### Required action
Every line of the material must be restated exactly, though not its pictures.

### Data extracts
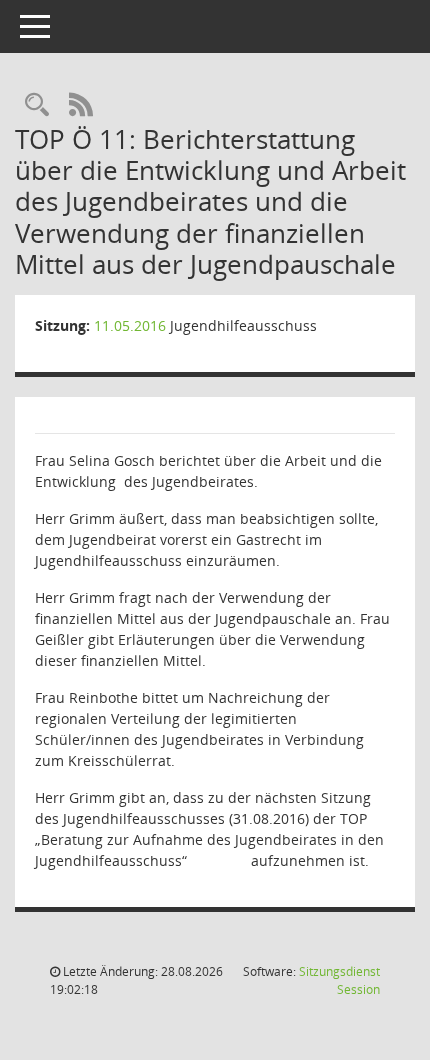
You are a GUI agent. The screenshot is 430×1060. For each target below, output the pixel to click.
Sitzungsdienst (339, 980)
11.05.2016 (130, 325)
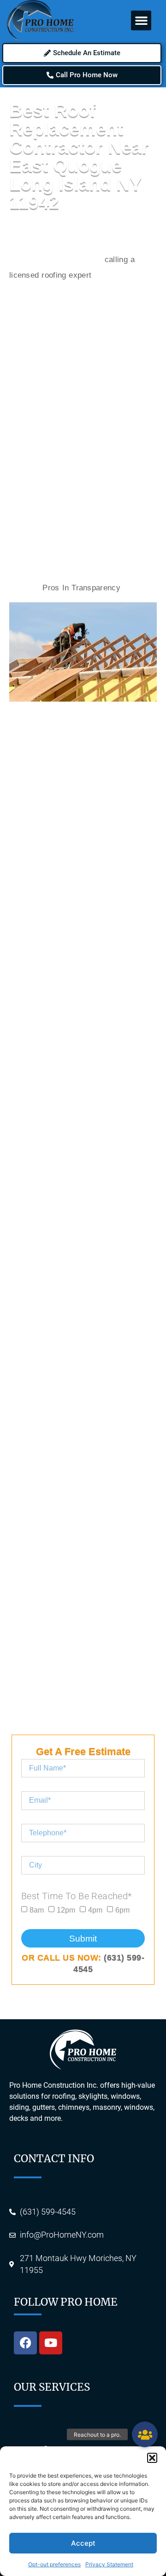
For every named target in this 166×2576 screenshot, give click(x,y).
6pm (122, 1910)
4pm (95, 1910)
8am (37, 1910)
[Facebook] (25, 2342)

### Completed exercise
You are a GUI agent. The screenshot is 430×1060. For each target below, output the pixel to click.
Sitzungsdienst (339, 980)
11.05.2016 (130, 325)
For every named target in this 166×2576 screenshot, give click(x,y).
6pm (122, 1910)
4pm (95, 1910)
8am (37, 1910)
[Facebook] (25, 2342)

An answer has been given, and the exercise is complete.